Thaianne destacou os resultados desses dois programas que já contribuíram para a redução de 99% de monóxido de carbono, 98% de hidrocarbonetos e 96% de óxidos de nitrogênio, mesmo com o aumento da frota nacional. Na prática, um carro em 1986 poluí o equivalente a 136 veículos atuais. Ela apresentou as novas fases previstas até 2030, a integração das metas com compromissos climáticos do Acordo de Paris e a necessidade de avançar em inspeção veicular e renovação da frota para garantir ar mais limpo e ganhos diretos à saúde pública.
Na sequência, Fernanda Rezende, diretora executiva adjunta da CNT – Confederação Nacional de Transporte –, fez um paralelo histórico da transição do cavalo para o automóvel no início do século XX, destacando como fatores de mudança – novas tecnologias, fontes energéticas e pressão ambiental – voltam a ser determinantes no presente. Segundo ela, a agenda de descarbonização do transporte exige ação coordenada em três frentes principais.

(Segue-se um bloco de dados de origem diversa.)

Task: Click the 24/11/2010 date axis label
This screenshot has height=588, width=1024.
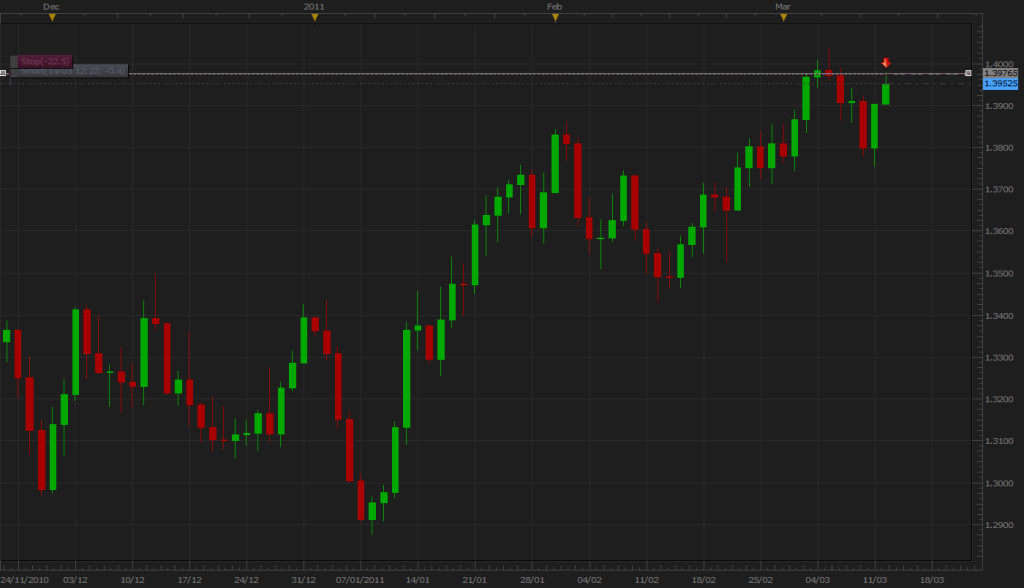Action: [x=25, y=580]
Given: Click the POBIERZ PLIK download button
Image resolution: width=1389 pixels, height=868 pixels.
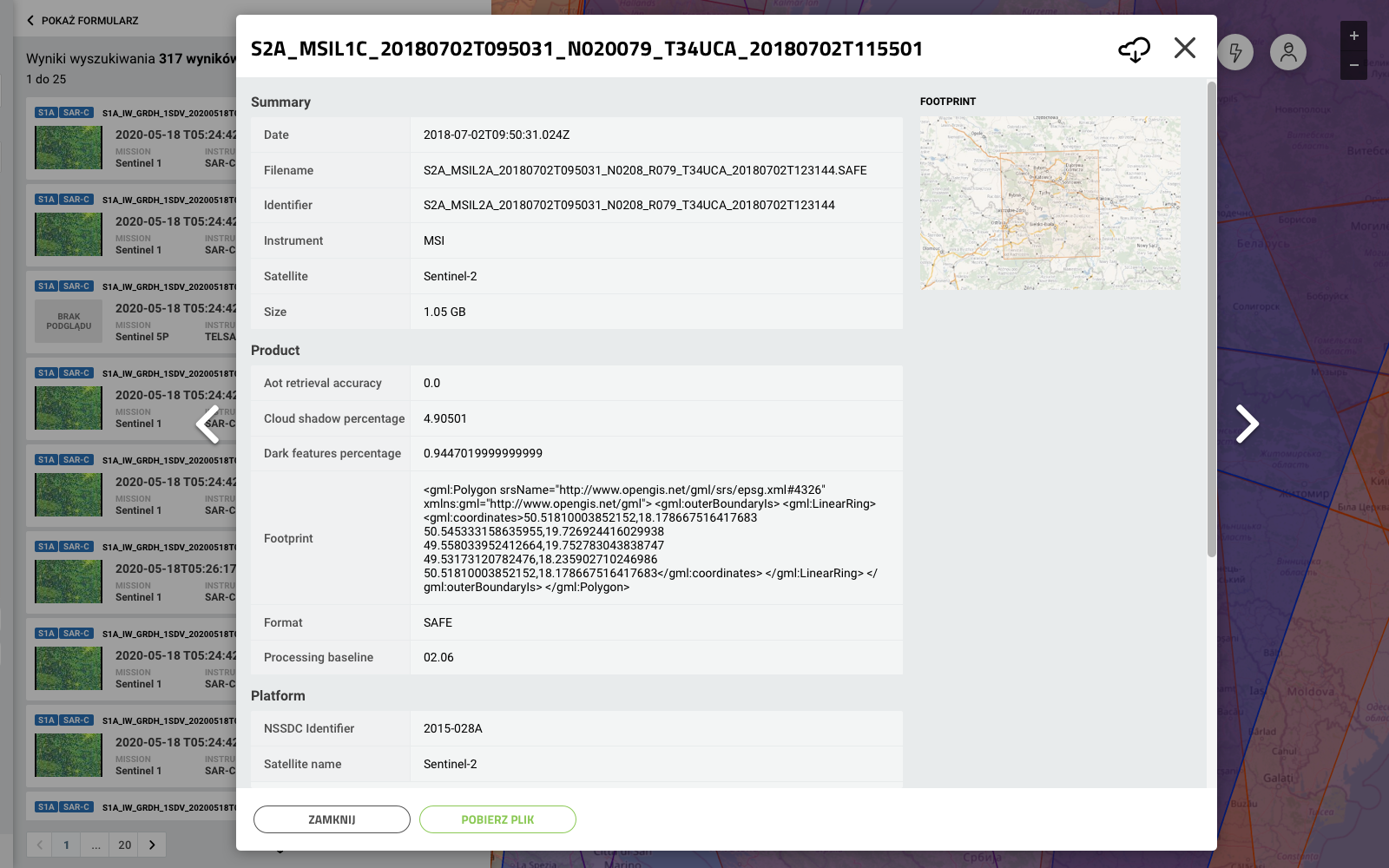Looking at the screenshot, I should (497, 819).
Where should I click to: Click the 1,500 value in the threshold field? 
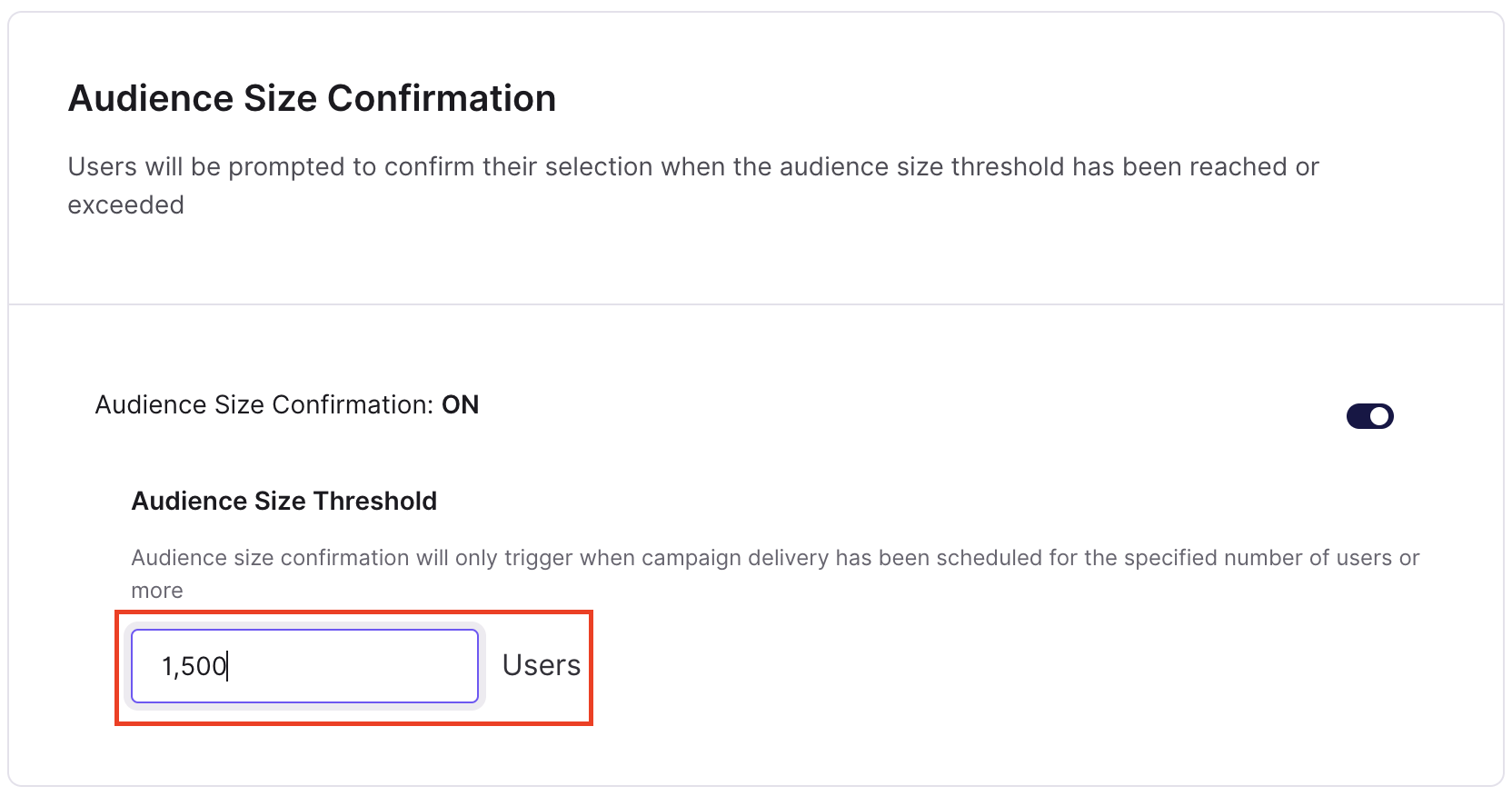194,666
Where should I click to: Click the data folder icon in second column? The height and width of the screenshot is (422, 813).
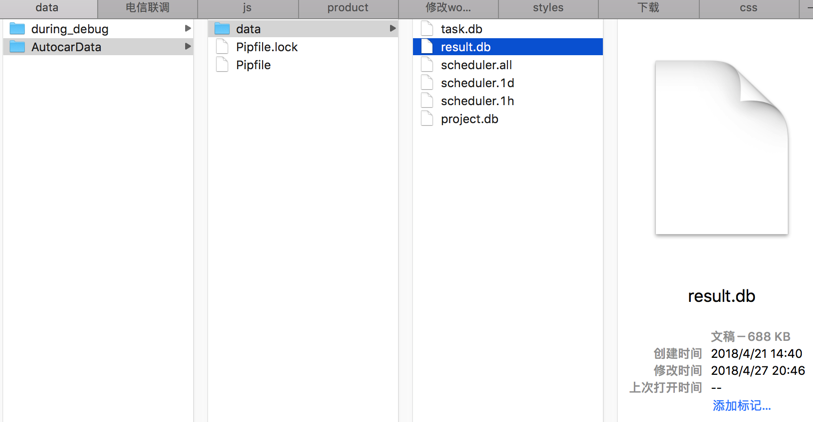[x=222, y=29]
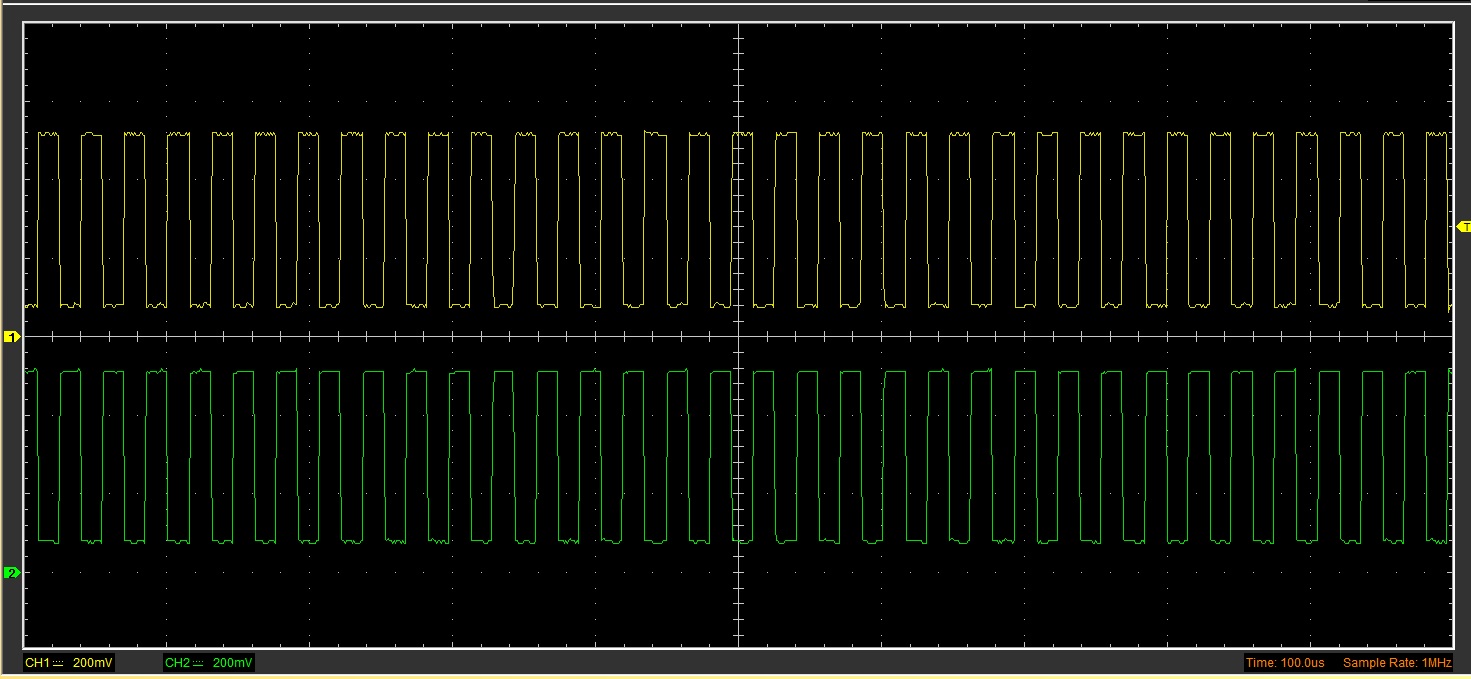
Task: Click the yellow CH1 ground level marker
Action: coord(12,337)
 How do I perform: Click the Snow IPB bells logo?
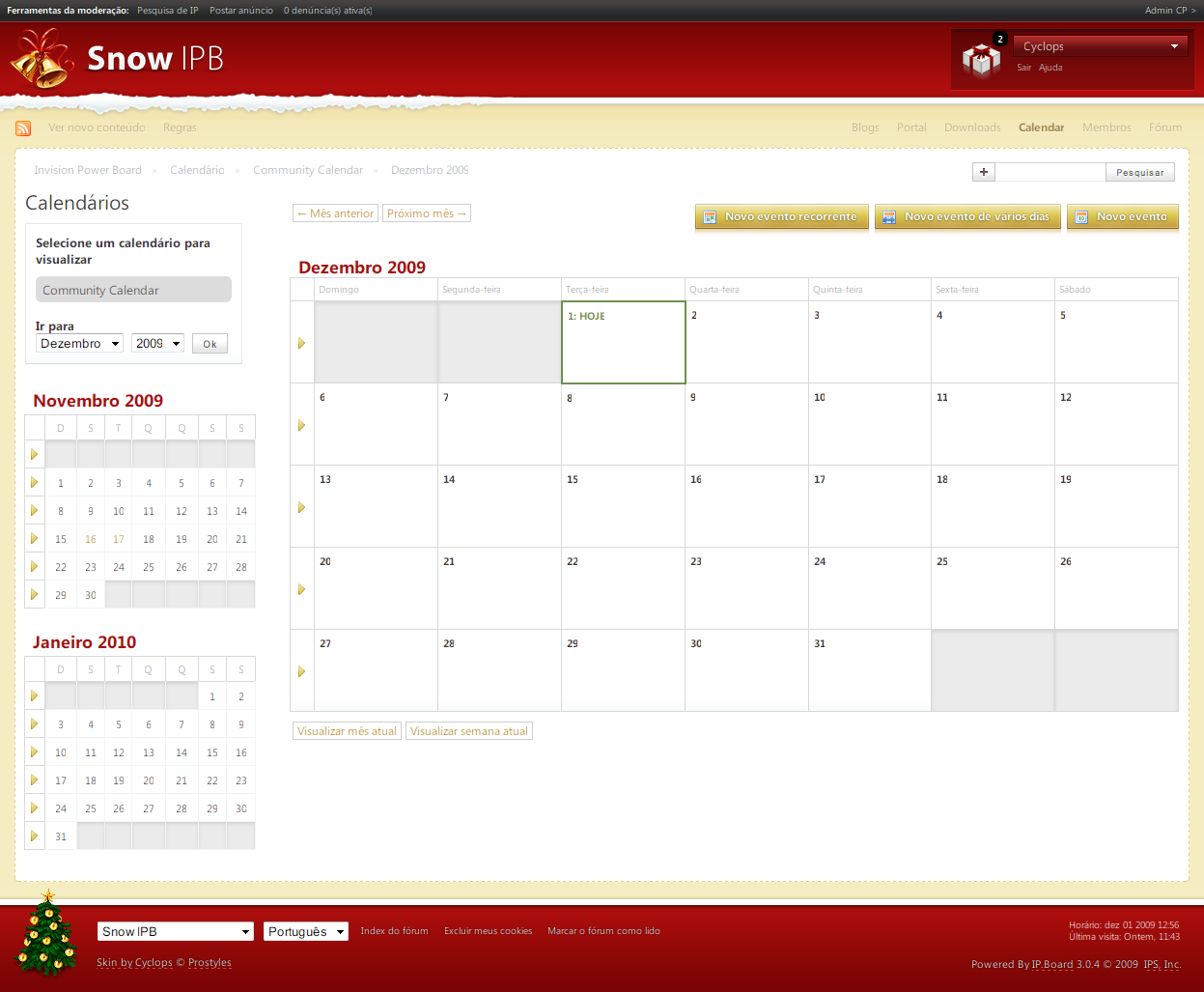42,59
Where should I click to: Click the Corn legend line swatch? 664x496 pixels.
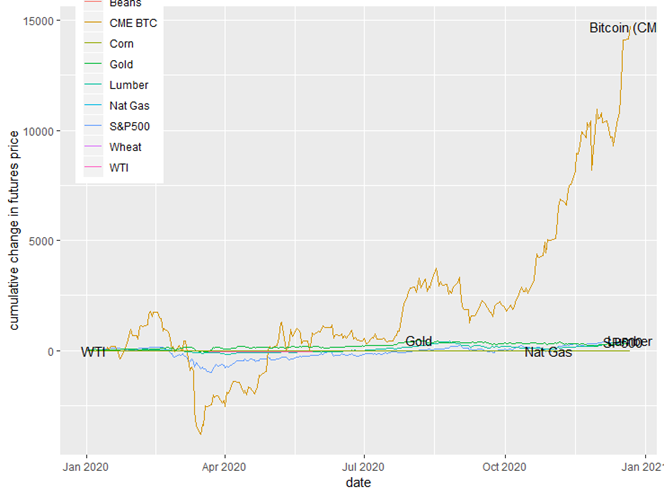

A primeira é a transição energética, com a diversificação de fontes como biometano, hidrogênio renovável, eletromobilidade, diesel verde e combustíveis sustentáveis de aviação. Fernanda ressaltou que cada alternativa tem vantagens e limitações em autonomia, custo, emissões e infraestrutura de abastecimento, exigindo planejamento integrado para garantir viabilidade técnica e econômica.
O segundo pilar é a infraestrutura, que no Brasil ainda apresenta gargalos significativos: 64,85% das cargas são transportadas por rodovias, das quais apenas 12,4% são pavimentadas. Essa deficiência gera desperdício de 1,18 bilhão de litros de combustível e emissões adicionais de 3,13 milhões de toneladas de CO₂ por ano. Para ela, investir na recuperação e modernização da malha é fundamental para reduzir custos logísticos e emissões.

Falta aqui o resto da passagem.